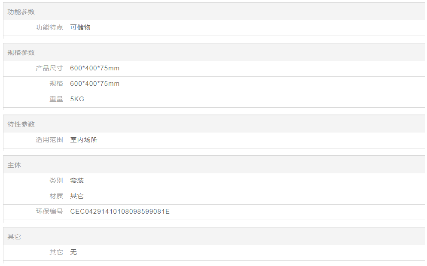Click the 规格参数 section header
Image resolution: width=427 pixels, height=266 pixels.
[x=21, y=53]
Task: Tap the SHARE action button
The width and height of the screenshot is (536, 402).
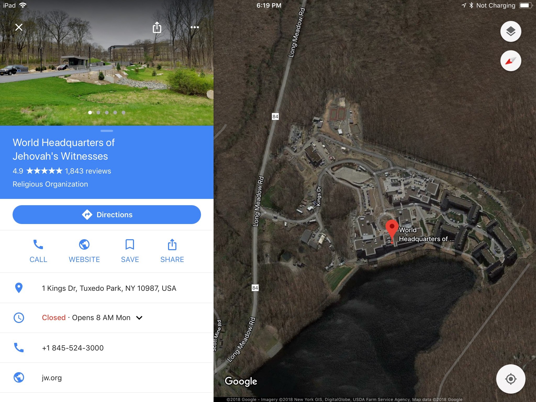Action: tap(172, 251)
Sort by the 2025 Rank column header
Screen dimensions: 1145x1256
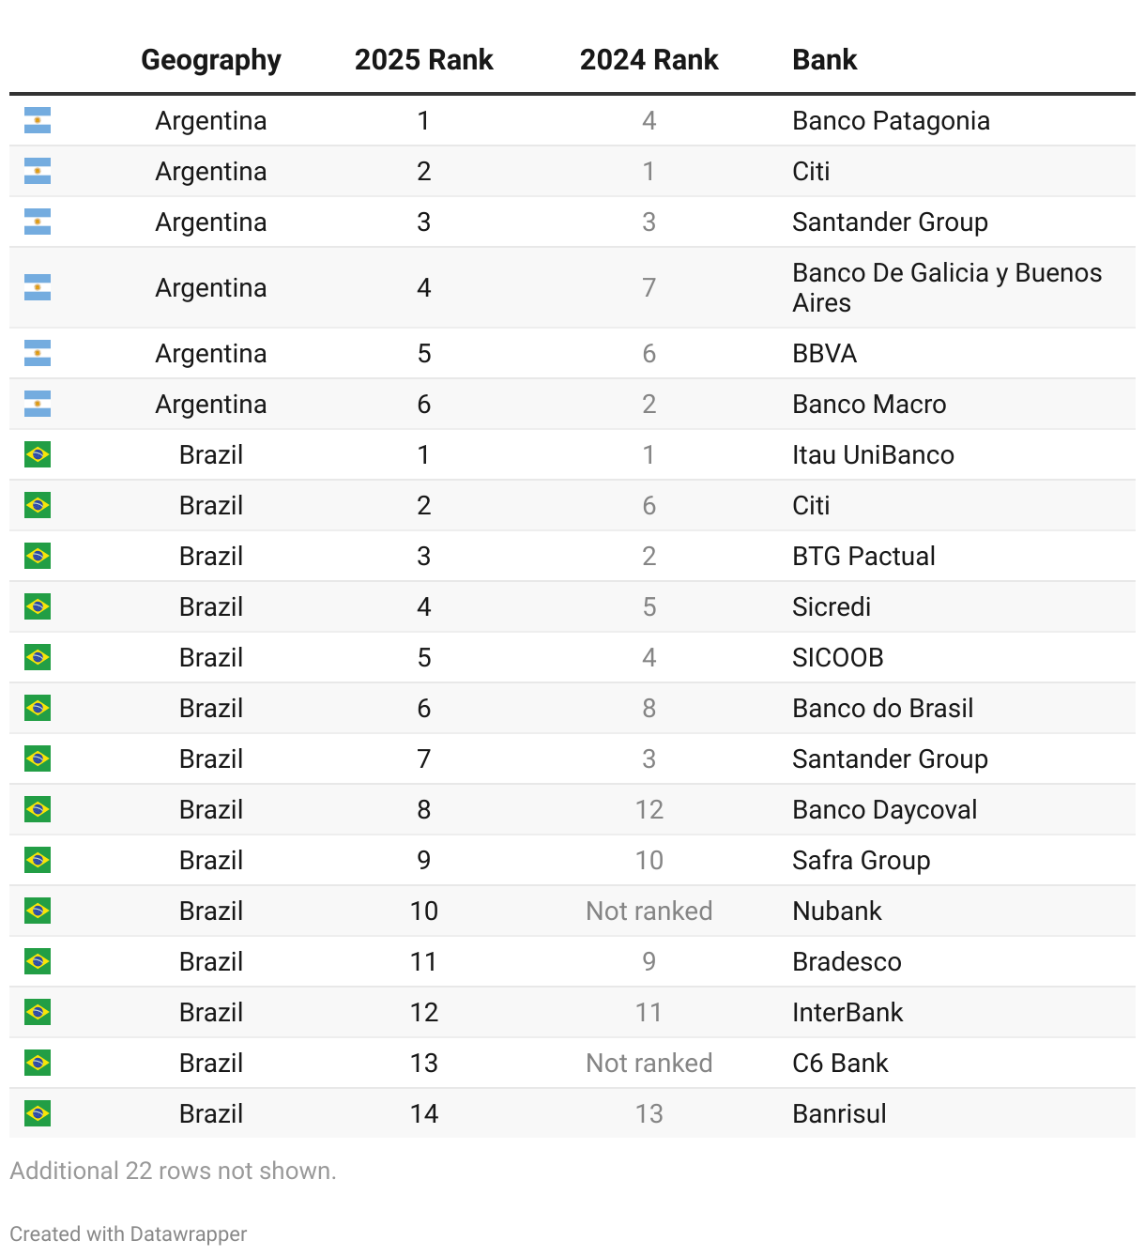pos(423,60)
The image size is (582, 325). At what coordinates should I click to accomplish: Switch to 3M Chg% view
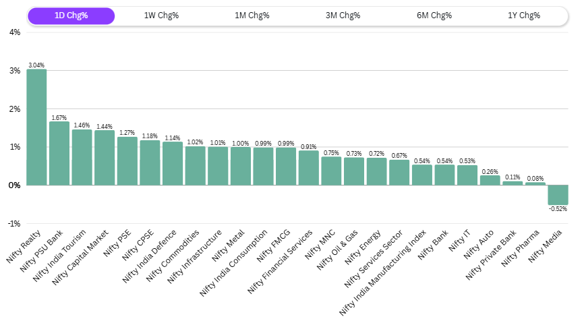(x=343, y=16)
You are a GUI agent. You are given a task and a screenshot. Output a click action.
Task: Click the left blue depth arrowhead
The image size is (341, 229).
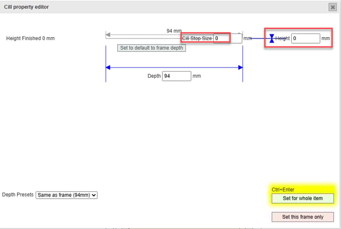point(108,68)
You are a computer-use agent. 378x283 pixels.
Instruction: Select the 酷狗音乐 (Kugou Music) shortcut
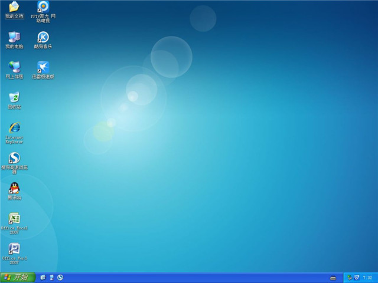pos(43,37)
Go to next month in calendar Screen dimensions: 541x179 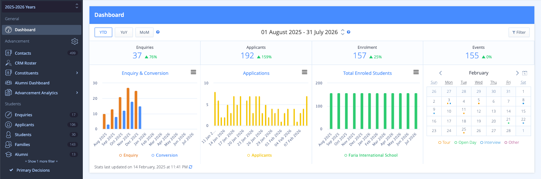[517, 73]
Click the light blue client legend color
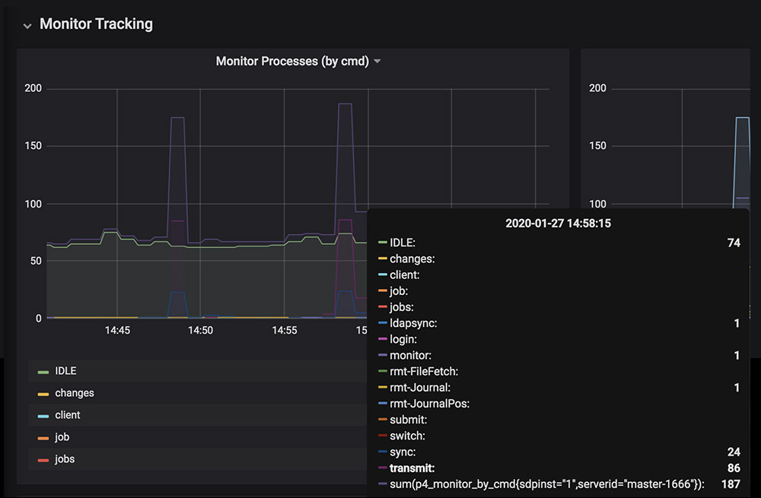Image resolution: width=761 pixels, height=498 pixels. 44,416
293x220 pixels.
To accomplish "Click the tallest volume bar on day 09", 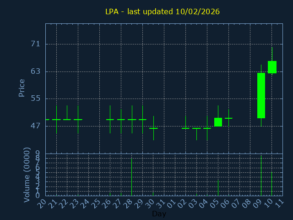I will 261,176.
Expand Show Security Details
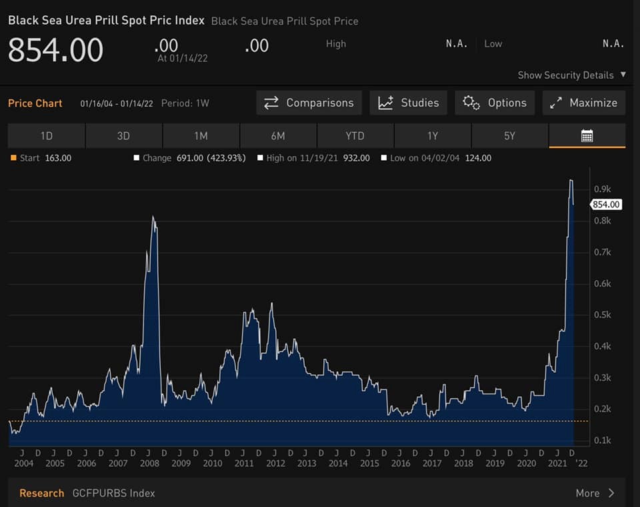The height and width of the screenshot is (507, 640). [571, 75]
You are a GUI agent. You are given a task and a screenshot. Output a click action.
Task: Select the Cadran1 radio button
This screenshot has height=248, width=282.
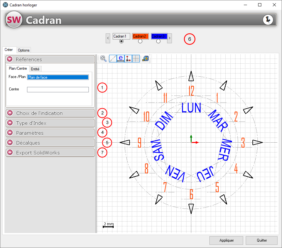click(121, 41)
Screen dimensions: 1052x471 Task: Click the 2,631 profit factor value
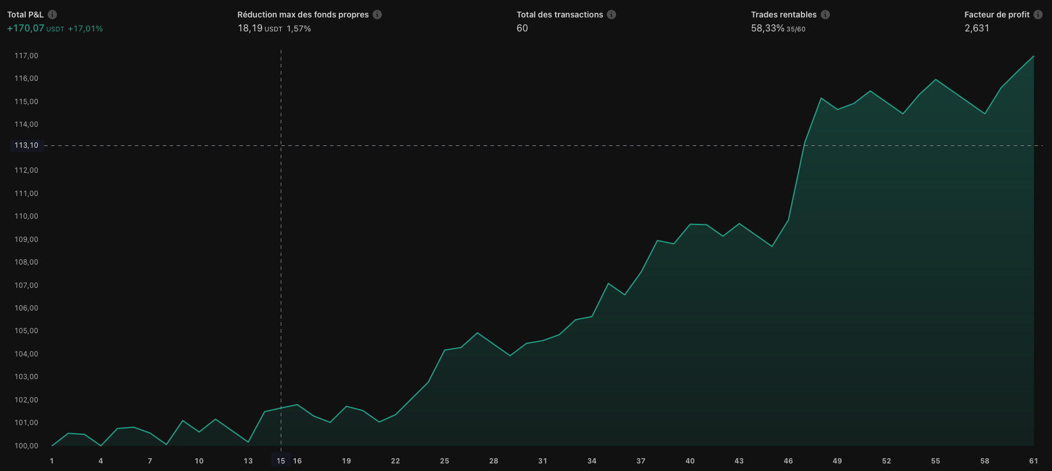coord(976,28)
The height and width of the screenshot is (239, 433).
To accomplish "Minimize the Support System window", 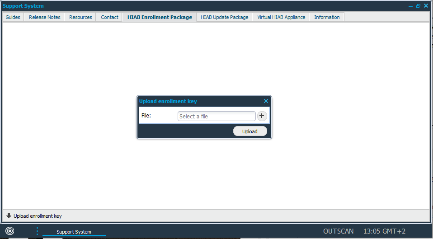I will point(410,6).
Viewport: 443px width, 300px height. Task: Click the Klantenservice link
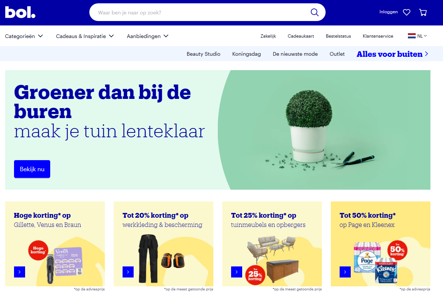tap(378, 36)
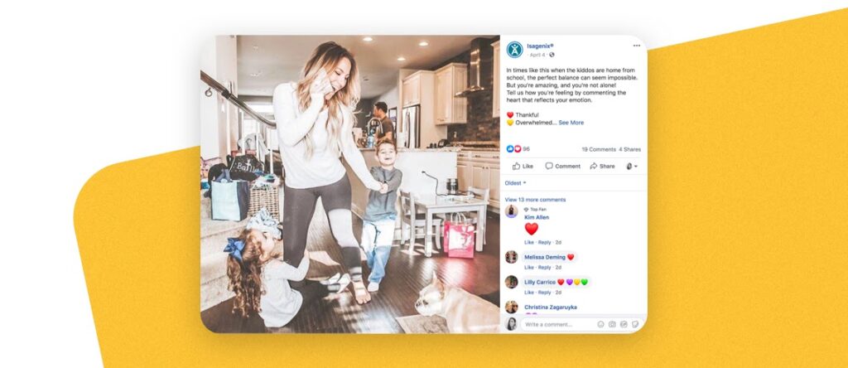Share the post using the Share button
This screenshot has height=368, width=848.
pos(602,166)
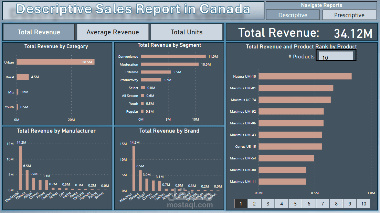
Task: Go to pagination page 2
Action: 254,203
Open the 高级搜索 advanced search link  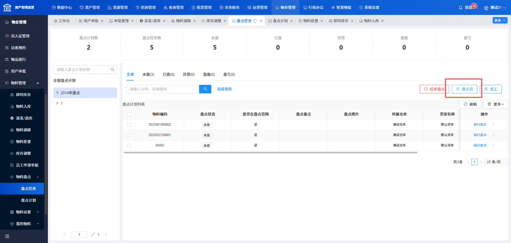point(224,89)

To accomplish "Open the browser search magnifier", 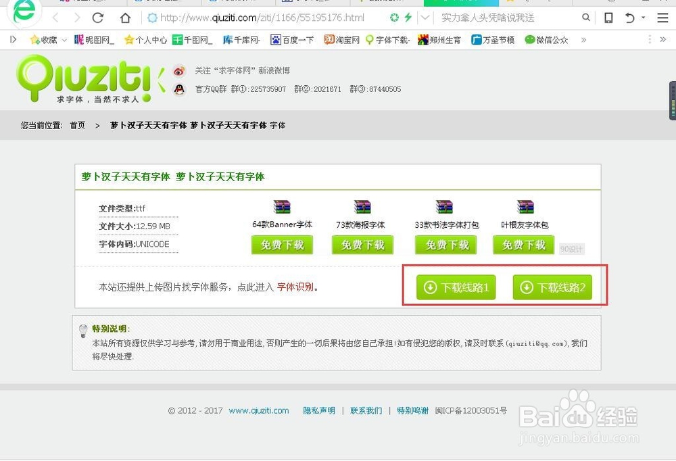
※ ※ ※
— EXERCISE DIRECTIONS —
Please copy out from the data above, without any picture, exactly the lines running from the one that holds "Task: Tap the SHARE action button" through the one that holds "You are a computer-use agent. 378x283 pixels.", and nothing beyond them.

— EXPECTED ANSWER —
Task: Tap the SHARE action button
The width and height of the screenshot is (536, 402).
Action: tap(172, 251)
Sort by the 2025 Rank column header
Screen dimensions: 1145x1256
pos(423,60)
The image size is (582, 325). At what coordinates should I click to accomplish: Switch to 3M Chg% view
(x=343, y=16)
You are a GUI agent. You are given a task and a screenshot. Output a click action.
Task: Click the left blue depth arrowhead
The image size is (341, 229).
point(108,68)
You are a computer-use agent. 378x283 pixels.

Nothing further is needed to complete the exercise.